Loading...
Logo TinLit
Read Story - Love Escape
MENU
About Us  

Part 9. Jagakarsa

 

   Sore ini aku sampai juga di rumah. Selepas melihat Nino pulang bersama wanita asing tadi, aku langsung menunggu bagasi dan menyetop taksi. Tidak ada satu pesan pun dari Charlie. Status kita memang tidak jelas. Aku, yang menyamarkan, putuskah kita? LDR-an kah kita? Jadi, seharusnya aku tidak terlalu memikirkannya. Ah, belum satu hari saja, aku sudah merindukannya.

Hampir menginjak 28, aku masih tinggal di rumah Ayah. Malu sih. Dulu waktu sebelum menikah, penghasilanku cuma kugunakan untuk jalan-jalan, beli baju, tas, sepatu dan make up. Sampai aku menikah, dan Nino tidak mengijinkanku bekerja. Lalu, justru dari situlah aku menemukan passion-ku, menulis. Berawal dari nggak ada kerjaan di rumah, aku menulis blog tentang review tas, sepatu, make up dan tentu saja pengalaman jalan-jalanku. Agak lebay sih kalau di bilang travelling. Aku lebih suka menyebutnya dengan, jalan-jalan.

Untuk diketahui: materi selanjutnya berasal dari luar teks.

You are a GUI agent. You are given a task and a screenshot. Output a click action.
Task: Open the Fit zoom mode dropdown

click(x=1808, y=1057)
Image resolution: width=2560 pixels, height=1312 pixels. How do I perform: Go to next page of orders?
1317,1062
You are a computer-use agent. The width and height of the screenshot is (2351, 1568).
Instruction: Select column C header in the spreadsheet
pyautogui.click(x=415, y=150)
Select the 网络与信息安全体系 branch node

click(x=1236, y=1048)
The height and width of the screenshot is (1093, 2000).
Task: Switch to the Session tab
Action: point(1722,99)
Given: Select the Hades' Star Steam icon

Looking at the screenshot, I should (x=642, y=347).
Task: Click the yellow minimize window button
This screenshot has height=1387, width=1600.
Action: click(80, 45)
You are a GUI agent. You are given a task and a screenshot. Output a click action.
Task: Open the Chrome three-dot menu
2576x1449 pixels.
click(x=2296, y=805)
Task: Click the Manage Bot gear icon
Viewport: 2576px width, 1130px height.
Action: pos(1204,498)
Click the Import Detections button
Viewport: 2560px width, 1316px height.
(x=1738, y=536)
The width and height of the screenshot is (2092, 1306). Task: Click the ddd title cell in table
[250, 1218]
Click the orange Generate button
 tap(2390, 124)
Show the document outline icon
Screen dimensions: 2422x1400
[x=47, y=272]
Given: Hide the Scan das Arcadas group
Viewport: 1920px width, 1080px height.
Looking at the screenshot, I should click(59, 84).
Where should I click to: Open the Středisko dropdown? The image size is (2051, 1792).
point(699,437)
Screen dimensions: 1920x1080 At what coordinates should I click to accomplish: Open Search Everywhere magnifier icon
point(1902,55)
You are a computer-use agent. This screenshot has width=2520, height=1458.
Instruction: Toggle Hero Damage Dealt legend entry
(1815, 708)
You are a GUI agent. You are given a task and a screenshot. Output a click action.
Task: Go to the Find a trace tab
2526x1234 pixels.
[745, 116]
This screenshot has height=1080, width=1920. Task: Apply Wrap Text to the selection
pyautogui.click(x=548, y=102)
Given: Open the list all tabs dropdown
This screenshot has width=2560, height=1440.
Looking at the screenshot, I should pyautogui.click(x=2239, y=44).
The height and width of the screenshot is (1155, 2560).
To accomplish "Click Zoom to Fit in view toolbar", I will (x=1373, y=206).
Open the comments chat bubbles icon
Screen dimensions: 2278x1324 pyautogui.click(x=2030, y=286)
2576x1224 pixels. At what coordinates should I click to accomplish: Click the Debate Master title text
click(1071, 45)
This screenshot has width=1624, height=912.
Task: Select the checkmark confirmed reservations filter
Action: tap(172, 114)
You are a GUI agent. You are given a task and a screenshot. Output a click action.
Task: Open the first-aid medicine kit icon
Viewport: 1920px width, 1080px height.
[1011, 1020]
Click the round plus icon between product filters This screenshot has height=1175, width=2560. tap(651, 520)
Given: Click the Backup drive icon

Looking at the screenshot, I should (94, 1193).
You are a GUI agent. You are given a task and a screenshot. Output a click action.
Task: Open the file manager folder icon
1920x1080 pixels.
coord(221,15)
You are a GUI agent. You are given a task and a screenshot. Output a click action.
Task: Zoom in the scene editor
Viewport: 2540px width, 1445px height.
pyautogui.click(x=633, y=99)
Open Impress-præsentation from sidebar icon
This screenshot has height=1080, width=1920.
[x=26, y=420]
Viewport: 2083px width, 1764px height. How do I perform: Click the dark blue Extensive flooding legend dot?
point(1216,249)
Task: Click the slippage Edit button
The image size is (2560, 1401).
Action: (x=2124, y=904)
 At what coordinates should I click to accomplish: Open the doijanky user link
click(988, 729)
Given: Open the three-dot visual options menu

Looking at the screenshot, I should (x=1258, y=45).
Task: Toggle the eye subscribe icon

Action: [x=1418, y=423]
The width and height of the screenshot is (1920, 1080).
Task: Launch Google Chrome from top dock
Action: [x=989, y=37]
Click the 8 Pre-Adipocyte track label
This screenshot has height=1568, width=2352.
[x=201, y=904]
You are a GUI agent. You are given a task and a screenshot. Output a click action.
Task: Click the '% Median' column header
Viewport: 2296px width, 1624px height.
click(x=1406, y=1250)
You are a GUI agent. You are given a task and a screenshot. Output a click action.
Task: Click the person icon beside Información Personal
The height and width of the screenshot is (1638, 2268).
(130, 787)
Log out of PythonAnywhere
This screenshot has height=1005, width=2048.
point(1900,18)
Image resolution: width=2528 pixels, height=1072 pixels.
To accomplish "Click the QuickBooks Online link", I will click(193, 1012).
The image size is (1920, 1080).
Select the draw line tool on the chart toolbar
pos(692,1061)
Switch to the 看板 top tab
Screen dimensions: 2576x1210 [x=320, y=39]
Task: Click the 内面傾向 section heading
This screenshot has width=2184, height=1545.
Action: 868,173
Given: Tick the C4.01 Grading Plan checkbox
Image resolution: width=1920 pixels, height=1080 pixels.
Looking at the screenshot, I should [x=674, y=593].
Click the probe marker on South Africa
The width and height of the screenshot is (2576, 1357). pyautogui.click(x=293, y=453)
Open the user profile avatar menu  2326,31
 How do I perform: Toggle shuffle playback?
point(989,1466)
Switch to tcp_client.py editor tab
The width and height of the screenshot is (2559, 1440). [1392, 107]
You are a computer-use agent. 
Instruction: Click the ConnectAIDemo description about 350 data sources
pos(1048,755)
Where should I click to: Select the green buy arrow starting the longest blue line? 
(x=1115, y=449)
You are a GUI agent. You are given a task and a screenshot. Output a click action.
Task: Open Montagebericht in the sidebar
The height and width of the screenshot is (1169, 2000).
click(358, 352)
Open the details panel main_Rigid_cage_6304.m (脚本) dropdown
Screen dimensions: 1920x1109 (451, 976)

Beberapa kali blogku masuk di artikel majalah. Baik secara online maupun on-print. Lalu aku menjadi salah satu penulis artikel di satu situs online. Mengasyikan ya bekerja sesuai minat itu. Tapi, Mimpiku adalah menjadi penulis bestseller. And here I am. Chasing on my dream! Siang ini rumah Ayah sepi seperti biasa. Cuma ada si Mbak. Pembantu yang sudah bekerja duapuluh-tahunan di rumah ini. Di awal aku sudah cerita kan ya, kalau orang tuaku bercerai, dan aku tidak tinggal dengan ibuku.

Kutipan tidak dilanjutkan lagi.